METHODS: Human RPE cell lines(ARPE-19 cell)were treated with different doses of EGF. The methyl thiazolyl tetrazolium(MTT)assay was used to detect cell viability. The 5-bromodeoxyuridine(BrdU)incorporation assay was used to detect cell proliferation and the “scratch-wound assay” was used to detect cell migration ability. The epidermal growth factor receptor(EGFR)and protein kinase B(AKT)proteins were detected by Western blot.

RESULTS:The MTT assay results showed that treatment with 50 and 100ng/mL EGF for 12h increased ARPE-19 cell viability. The BrdU incorporation assay and the “scratch-wound assay” showed that treatment with 100ng/mL EGF for 24h increased ARPE-19 cell proliferation and migration.

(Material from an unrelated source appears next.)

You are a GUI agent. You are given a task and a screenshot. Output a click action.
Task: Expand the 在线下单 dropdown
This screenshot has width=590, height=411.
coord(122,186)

The Western blot results showed that treatment with 10-100ng/mL EGF for 12h or 100ng/mL EGF for 15-180min increased phosphorylation levels of EGFR and decreased total levels of EGFR. Similarly, treatment with 10-100ng/mL EGF for 12h or 100ng/mL EGF for 15-180min increased phosphorylation levels of AKT, but not affected total levels of AKT.

CONCLUSION: EGF affects ARPE-19 cell viability, proliferation and migration through inducing phosphorylation of the EGFR/AKT signaling pathway. The EGFR/AKT signaling pathway might play an important role in abnormal proliferation and migration of RPE cells in proliferative vitreoretinopathy.